Pediatricians call for uniformity on kids’ essential benefits
■ CHIP and Medicaid trump other state benchmark options for the minimum pediatrics benefits that plans must cover under health reform, a report says.
By Jennifer Lubell — Posted Sept. 10, 2012
Washington Citing inconsistencies between state plan options for upcoming minimum coverage standards, the American Academy of Pediatrics is urging the federal government to designate a public insurance program as the benchmark for children’s essential health benefits.
In 2011, the Dept. of Health and Human Services issued guidance that gave states the latitude to choose from one of several existing health plans to serve as the “benchmark” plan for their essential health benefits package under the Affordable Care Act. The health system reform law mandates that these minimum coverage standards be offered by all plans on health insurance exchanges and by some additional plans outside of the exchanges. Starting in 2014, plans will be required to cover 10 broad categories of essential health benefits services.
The HHS guidance specified that a state could look at some of the largest health plans operating in its jurisdiction and then select a benchmark plan from one of four plan types: small-group, federal employee, state employee or commercial HMO. Public insurance options, however, were not included in the mix.
In an Aug. 28 report, the AAP found wide discrepancies among some of these plans in terms of what they offer to children — and that none of them met the expansive coverage options of either Medicaid’s standard benefits package for children or of packages offered by individual state CHIP plans. The report focused on the largest federal employee, state employee and small-group plans in five states, then judged how well they covered the 10 categories of essential health benefits compared with each other and public insurance programs.
CHIP and Medicaid trumped other plans on cost-sharing protections and breadth of coverage, the association concluded. Outside of public coverage, federal employee plans were found to have the most comprehensive pediatric benefits, whereas small-group plans offered the least expansive options. Coverage gaps in the small-group plans “were mostly found for rehabilitative/habilitative services and especially for pediatric, oral, vision and hearing services,” the report stated, although these plans provided more generous coverage in other areas, such as ambulatory and emergency services.
The AAP said its findings run counter to what HHS concluded in its guidance: that these benchmark options did not vary significantly in terms of the range of services they provided. “We can’t allow children to have different health benefits depending on where they live,” said Robert W. Block, MD, the AAP’s president.
Even with variations in public coverage among the states, establishing a public insurance option such as CHIP or Medicaid as the benchmark for children’s essential health benefits would provide a broader, more robust range of benefits than some of these other plans, Dr. Block said. Over the long run, this approach would save more money by keeping children healthier, he said.

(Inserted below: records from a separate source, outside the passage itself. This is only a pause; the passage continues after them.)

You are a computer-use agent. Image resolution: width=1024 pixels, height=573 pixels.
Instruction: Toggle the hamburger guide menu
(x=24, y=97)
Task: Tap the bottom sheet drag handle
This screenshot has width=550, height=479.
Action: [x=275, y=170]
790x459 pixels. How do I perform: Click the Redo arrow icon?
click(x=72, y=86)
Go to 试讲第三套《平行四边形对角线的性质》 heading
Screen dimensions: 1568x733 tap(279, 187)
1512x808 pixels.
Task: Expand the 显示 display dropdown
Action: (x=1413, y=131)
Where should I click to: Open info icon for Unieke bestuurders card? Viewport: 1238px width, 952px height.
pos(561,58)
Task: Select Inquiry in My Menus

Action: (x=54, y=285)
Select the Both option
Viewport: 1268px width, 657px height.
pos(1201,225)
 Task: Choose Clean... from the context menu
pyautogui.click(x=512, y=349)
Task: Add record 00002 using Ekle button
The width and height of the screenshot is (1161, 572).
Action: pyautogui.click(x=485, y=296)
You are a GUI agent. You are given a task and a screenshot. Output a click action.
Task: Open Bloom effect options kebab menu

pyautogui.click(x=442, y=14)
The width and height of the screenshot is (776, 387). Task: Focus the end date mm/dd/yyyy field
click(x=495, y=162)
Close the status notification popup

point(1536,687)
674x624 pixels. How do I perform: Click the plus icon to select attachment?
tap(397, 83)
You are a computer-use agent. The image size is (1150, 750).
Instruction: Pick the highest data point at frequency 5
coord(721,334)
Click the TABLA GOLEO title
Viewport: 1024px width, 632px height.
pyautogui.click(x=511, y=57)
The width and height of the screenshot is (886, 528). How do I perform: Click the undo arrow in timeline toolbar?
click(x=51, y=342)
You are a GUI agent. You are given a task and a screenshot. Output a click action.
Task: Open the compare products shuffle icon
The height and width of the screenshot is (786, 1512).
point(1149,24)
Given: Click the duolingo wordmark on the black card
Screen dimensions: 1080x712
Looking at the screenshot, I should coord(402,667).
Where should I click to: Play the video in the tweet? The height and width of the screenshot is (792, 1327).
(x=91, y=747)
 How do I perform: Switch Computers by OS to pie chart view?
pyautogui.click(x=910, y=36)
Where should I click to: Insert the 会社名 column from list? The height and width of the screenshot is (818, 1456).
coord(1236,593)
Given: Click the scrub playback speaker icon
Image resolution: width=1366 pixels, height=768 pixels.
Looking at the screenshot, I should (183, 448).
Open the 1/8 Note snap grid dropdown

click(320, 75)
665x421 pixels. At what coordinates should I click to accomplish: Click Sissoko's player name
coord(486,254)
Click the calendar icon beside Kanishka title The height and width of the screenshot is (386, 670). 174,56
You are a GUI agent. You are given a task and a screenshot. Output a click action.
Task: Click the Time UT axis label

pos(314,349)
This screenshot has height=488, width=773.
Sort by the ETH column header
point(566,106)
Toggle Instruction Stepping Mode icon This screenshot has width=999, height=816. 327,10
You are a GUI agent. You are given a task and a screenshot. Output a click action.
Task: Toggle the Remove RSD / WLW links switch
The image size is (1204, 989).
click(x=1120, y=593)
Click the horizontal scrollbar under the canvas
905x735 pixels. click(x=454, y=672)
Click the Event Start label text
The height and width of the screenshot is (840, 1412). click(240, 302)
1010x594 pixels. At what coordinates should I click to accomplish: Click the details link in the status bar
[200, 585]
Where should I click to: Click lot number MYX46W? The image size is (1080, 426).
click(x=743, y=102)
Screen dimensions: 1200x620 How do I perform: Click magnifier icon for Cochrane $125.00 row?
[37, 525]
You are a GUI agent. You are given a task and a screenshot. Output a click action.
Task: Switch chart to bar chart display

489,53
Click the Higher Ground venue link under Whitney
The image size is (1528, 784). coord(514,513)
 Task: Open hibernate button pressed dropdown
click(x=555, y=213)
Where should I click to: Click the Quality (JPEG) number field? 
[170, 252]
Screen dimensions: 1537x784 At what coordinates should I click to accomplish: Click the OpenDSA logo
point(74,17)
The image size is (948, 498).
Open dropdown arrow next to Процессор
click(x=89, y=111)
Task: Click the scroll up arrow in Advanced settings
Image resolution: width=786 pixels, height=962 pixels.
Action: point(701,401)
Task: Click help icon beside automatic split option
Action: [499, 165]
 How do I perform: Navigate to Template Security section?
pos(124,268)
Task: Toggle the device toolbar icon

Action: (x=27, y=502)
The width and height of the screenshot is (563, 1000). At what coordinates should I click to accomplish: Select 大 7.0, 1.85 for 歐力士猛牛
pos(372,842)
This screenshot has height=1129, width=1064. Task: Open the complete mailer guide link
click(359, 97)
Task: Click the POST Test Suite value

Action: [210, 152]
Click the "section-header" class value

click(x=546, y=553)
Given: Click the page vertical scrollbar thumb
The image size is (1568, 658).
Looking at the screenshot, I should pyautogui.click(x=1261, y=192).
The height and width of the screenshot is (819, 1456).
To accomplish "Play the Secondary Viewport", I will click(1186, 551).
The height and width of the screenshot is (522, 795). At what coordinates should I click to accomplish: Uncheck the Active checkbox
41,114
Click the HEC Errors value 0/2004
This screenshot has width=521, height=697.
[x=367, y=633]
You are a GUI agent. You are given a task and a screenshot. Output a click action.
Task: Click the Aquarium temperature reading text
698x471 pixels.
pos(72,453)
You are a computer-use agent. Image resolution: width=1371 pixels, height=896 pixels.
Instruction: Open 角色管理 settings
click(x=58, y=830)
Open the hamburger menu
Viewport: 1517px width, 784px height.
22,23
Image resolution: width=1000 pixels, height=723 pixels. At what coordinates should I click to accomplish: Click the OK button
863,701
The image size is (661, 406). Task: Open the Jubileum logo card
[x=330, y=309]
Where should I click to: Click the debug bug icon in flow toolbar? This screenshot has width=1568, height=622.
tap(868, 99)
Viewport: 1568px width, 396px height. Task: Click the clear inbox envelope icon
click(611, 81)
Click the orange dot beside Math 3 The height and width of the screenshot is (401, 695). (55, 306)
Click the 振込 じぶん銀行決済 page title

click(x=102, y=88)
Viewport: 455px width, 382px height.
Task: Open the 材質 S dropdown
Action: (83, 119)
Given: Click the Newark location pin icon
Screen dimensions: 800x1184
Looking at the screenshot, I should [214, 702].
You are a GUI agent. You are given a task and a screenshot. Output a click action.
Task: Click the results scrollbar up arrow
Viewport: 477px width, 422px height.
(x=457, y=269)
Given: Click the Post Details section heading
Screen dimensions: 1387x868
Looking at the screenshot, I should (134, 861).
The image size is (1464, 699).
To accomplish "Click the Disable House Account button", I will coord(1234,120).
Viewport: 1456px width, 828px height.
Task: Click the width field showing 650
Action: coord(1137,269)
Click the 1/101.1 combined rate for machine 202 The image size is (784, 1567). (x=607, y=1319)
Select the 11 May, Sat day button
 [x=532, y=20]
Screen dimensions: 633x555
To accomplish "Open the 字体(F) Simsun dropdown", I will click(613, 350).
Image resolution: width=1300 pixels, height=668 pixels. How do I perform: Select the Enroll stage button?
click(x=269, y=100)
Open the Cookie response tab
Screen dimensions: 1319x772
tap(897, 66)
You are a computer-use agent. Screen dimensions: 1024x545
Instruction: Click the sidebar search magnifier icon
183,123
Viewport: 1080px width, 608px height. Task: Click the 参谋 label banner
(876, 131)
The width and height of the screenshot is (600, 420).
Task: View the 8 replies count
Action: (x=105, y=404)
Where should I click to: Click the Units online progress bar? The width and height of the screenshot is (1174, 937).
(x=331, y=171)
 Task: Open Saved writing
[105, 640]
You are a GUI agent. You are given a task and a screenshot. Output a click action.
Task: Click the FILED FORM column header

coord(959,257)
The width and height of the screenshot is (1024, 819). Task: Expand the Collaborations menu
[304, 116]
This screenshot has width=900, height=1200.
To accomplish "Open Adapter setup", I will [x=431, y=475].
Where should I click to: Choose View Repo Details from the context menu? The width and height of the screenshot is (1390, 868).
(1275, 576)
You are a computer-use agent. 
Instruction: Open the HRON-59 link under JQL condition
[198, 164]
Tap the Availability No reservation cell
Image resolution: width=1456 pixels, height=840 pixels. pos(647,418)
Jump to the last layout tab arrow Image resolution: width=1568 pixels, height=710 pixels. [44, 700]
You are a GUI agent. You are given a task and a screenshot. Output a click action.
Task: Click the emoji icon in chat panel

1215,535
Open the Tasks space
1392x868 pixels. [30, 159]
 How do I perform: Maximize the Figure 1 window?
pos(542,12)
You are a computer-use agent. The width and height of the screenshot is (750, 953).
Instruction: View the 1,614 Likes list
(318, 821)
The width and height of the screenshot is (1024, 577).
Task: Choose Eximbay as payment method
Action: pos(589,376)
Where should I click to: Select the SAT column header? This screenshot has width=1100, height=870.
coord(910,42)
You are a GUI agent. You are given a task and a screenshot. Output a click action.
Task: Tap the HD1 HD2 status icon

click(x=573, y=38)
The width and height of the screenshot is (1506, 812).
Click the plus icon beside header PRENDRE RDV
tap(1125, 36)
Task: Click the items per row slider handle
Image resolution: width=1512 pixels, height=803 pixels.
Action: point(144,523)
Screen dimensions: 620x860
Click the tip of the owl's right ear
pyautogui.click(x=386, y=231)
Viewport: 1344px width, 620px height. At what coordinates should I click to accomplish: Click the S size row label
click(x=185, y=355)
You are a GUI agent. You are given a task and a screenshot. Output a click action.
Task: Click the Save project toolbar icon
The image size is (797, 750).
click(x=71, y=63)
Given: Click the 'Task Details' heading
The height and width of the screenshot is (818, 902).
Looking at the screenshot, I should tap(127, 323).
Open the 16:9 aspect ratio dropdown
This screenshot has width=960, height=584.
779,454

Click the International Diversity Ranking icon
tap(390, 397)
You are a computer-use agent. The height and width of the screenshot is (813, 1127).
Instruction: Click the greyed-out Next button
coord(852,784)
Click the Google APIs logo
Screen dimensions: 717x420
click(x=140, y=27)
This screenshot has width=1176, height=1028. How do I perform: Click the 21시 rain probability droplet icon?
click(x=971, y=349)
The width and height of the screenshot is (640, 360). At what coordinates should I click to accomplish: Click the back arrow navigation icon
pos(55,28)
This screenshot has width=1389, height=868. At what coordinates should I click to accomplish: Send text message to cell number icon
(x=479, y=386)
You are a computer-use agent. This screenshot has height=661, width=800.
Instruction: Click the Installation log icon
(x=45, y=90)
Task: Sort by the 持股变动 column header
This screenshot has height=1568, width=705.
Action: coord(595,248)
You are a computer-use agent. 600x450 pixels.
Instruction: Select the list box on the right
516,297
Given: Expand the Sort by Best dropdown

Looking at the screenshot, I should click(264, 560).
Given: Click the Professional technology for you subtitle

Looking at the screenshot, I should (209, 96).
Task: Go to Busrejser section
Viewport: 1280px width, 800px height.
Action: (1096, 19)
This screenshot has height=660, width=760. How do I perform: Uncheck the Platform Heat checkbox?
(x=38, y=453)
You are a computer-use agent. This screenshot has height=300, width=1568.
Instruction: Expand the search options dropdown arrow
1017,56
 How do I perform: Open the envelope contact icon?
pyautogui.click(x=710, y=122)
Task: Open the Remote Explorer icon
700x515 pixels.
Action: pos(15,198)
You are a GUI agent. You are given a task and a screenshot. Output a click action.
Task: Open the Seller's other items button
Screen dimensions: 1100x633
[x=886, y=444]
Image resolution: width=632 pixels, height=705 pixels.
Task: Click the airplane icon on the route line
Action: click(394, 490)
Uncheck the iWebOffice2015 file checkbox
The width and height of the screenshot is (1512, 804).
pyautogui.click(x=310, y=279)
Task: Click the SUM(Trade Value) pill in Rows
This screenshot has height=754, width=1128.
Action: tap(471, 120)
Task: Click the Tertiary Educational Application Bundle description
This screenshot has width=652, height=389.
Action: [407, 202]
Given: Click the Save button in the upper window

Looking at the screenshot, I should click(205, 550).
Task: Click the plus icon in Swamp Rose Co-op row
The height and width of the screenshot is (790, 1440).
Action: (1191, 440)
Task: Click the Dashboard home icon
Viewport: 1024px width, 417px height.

The AAP and the American Medical Association previously had expressed concerns about the benchmark-setting process. In letters to HHS earlier in 2012, the organizations observed that a majority of the benchmark plans did not cover some benefits that were medically necessary for children. In reading the AAP’s latest findings, other pediatric organizations, such as the Children’s Hospital Assn. and Voices for America’s Children, recommended that states use the CHIP program in particular as the benchmark for children’s benefits.
Applying just one insurance product uniformly across states as the minimum coverage benchmark does make sense, said Chantel Sheaks, a principal in government relations with Buck Consultants in Washington who specializes in health reform issues. It would level the playing field on benefits, she said, adding that many observers were surprised when HHS decided to defer to the states on choosing benchmark plans instead of just selecting one essential benefits plan for the country.
The situation may get more complex, however, if a program such as CHIP becomes the benchmark just for children while a range of other options applies to adults, Sheaks said. She said one plan should set the bar on essential benefits for all age groups.
At this article’s deadline, HHS had not responded to calls seeking comment.
The AAP released its report shortly before the Robert Wood Johnson Foundation came out with its own results on the impact of public insurance on closing health care access gaps for children. The ranks of uninsured children are decreasing due to more CHIP and Medicaid coverage despite a recent rise in the number of those living in poverty, the study found. Public insurance programs covered more than 31% of all children in the U.S. in 2010, an increase of more than five percentage points from 2008. In most states, these increases more than offset a drop in the portion covered by private insurance, resulting in an overall decline in kids’ uninsurance rates.
These findings “are no surprise,” Dr. Block said. “As the economy tanks, you have more people who are at the lower end of middle class who are now dumped into poverty. So, where they weren’t eligible for Medicaid and CHIP before, they are now,” meaning the public safety net is doing exactly what it’s designed to do, he said.